I hope this isn’t a let down but there really isn’t much else to the story. I guess Mom called the police or animal control or something. I eventually found the path again—foolish curiosity. It was full-on winter by then and the ground was covered with snow. A little distance off the path I found a frozen pool. I poked a branch through the ice. It wasn’t deep, a few inches, all that remained of a vernal pond, probably. I don’t know if that was the spot. I told my buddy Brian about it and we believed fervently that there was a beast tunneling in the woods behind my house and then we got to junior high and didn’t believe anymore (and didn’t hang out anymore, either).
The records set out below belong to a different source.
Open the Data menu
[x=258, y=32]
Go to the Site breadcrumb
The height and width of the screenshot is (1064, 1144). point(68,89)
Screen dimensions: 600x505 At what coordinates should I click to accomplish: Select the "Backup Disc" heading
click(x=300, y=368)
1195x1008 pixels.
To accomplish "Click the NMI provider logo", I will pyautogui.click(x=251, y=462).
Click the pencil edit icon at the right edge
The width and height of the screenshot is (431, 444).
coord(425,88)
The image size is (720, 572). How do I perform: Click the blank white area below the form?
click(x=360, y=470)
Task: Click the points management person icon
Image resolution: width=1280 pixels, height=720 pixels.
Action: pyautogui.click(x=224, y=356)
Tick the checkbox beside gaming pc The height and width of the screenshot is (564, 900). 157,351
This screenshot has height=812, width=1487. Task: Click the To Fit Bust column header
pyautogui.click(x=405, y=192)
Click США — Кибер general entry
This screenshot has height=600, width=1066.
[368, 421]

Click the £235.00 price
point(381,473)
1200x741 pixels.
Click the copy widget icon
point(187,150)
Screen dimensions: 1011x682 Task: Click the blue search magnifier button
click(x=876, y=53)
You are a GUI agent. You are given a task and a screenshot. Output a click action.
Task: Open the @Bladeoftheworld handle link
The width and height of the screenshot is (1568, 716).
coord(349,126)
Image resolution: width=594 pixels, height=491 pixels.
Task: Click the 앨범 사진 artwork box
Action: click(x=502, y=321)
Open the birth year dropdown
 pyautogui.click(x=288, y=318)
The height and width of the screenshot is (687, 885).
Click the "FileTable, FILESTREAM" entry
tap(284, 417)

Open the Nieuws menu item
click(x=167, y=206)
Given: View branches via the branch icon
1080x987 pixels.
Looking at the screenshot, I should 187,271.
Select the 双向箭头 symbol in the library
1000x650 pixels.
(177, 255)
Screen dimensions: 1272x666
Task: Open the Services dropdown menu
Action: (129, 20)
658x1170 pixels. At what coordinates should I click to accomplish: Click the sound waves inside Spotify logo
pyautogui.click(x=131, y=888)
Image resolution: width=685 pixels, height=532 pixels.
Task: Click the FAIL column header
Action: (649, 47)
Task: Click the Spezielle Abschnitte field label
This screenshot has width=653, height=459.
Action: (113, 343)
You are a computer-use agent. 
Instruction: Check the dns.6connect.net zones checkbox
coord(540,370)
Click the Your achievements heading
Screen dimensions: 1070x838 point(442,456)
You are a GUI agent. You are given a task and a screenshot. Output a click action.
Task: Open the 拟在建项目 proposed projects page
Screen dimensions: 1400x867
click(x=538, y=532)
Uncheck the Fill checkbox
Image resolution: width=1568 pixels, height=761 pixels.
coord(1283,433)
Is that weird? I don’t know. I’m sure there are weirder childhood tales. Anyway weirder things happened to me.

What’s next on your writing “to-do” list?
I’m trying to put together a little collection of strange stories to send to a press that has expressed interest in such a thing. I hear the publisher has gobs of money he wants to give to me. Or maybe not. With only a few days before September, when I promised myself I’d write a new Bolivia story for Danel Olson’s next anthology, I’m writing furiously, whenever my daughter is asleep or otherwise not in need of tickling and cups of milk. I’m working on my translation of Sir Gawain and the Green Knight, the first fitt (not a typo) of which can be found in the August issue of Open Letters Monthly . I also hope to finish a couple poetry projects by the end of the year, including a long poem dedicated to Jessica Smith called “Outland.” There’s a novel, too, which is slow-going because I seem only able to work on it in longhand, on loose leaf paper, with pencils, and I can’t run the electric sharpener after 7 p.m. for fear of waking my aforementioned daughter. What I’ve written is gorgeous, though.

About the Author:

Adam Golaski is the author of Worse Than Myself (Raw Dog Screaming Press, 2008). He is a founder of Flim Forum, a press publishing books of contemporary experimental poetry, and is the editor of New Genre, a literary journal for new and experimental horror and science fiction. His collection of little stories, Color Plates, is forthcoming from Rose Metal Press.